Bitcoin developers suspect site being targeted by 'state-sponsored hackers'

Bitcoin developers suspect that "state-sponsored hackers" might be targeting the site and Bitcoin Core binaries. The researchers also warned Chinese users to be "extra vigilant" when downloading from the site - bitcoin.org. Bitcoin Core refers to the software that is used by Bitcoin miners to validate all transactions made on the network.

The developers said in a post: "Bitcoin.org has reason to suspect that the binaries for the upcoming Bitcoin Core release will likely be targeted by state-sponsored attackers. As a website, Bitcoin.org does not have the necessary technical resources to guarantee that we can defend ourselves from attackers of this calibre. We ask the Bitcoin community, and in particular the Chinese Bitcoin community to be extra vigilant when downloading binaries from our website."

They also warned that not exercising caution when downloading binaries from the site could lead users to "lose all your coins". Users were warned that malicious software used by hackersmay "cause your computer to participate in attacks against the Bitcoin network".

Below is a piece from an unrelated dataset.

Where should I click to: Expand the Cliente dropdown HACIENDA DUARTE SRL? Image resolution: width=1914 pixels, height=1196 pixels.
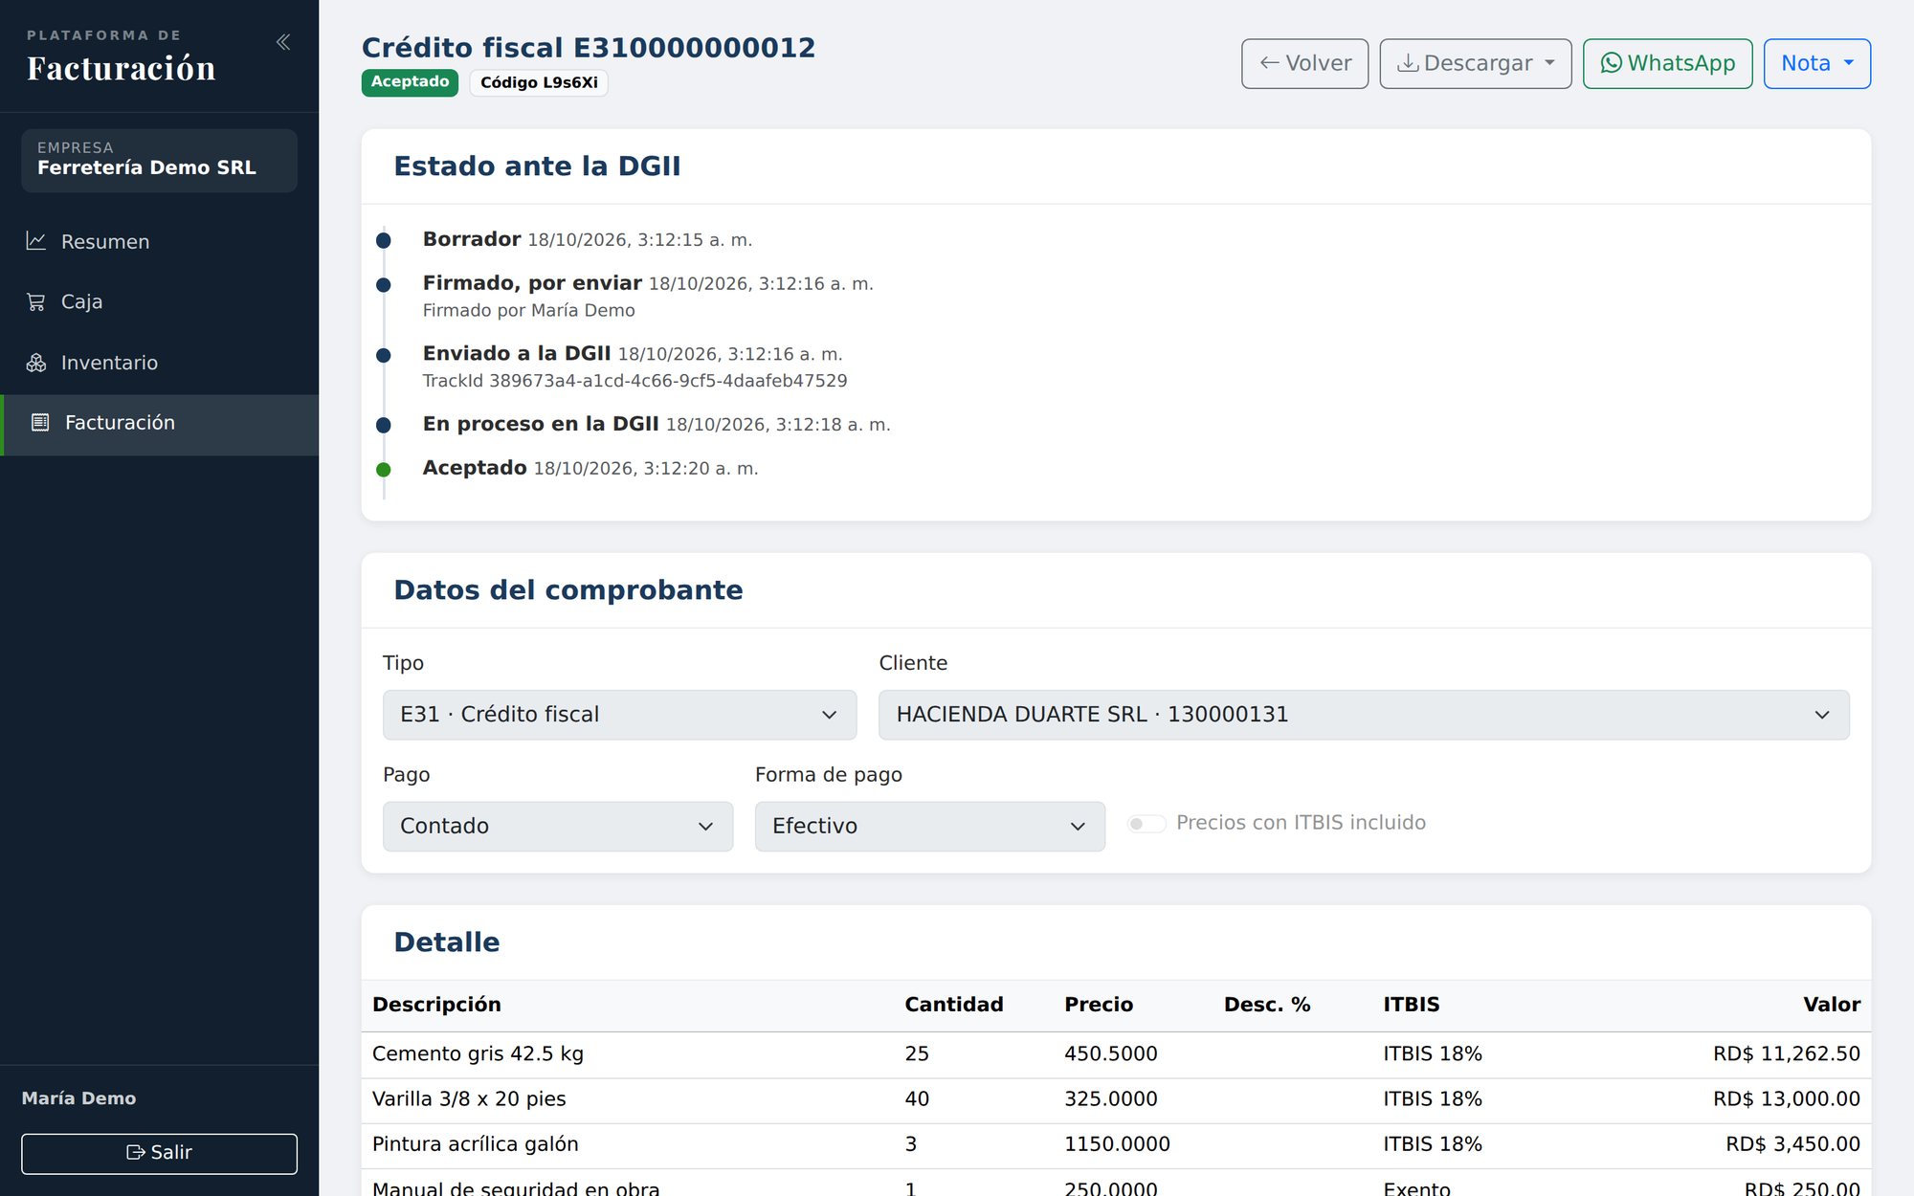1364,715
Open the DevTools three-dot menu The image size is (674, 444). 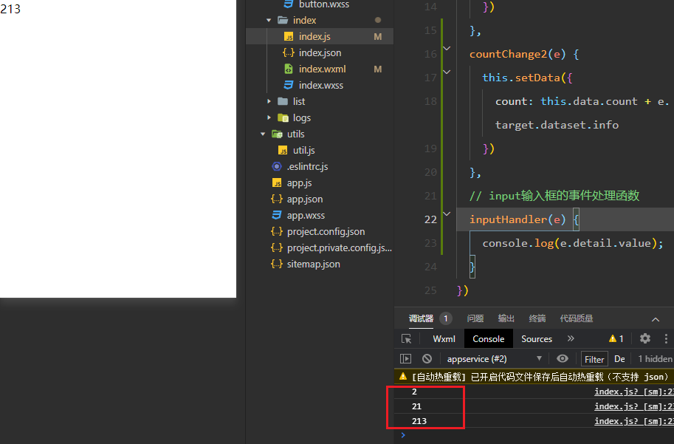667,338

The developers added: "We believe Chinese services such as pools and exchanges are most at risk here due to the origin of the attackers." However, it is still unclear as to who the developers suspect of targeting and attacking their systems.

A Bitcoin Core contributor, Eric Lombrozo, told the Register: "The maintainer of the bitcoin.org site (which is unaffiliated with the Bitcoin Core project itself) posted an advisory of an apparent threat he's been informed about - without consulting anyone else. Why this was done is uncertain, but verifying cryptographic signatures for builds is generally recommended practice in any case.

"There's absolutely nothing in the Bitcoin Core binaries, as built by the Bitcoin Core team, that has been targeted by state-sponsored attackers that we know of at this point. Perhaps certain sites where people download the binaries could end up getting compromised, but let's not unnecessarily spread paranoia about the Bitcoin Core binaries themselves."

Bitcoin developers also urged users to use the cryptographically signed key, which is used to sign Bitcoin Core hashes. "We strongly recommend that you download that key, which should have a fingerprint of 01EA5486DE18A882D4C2684590C8019E36C2E964. You should securely verify the signature and hashes before running any Bitcoin Core binaries. This is the safest and most secure way of being confident that the binaries you're running are the same ones created by the Core Developers," the developers said.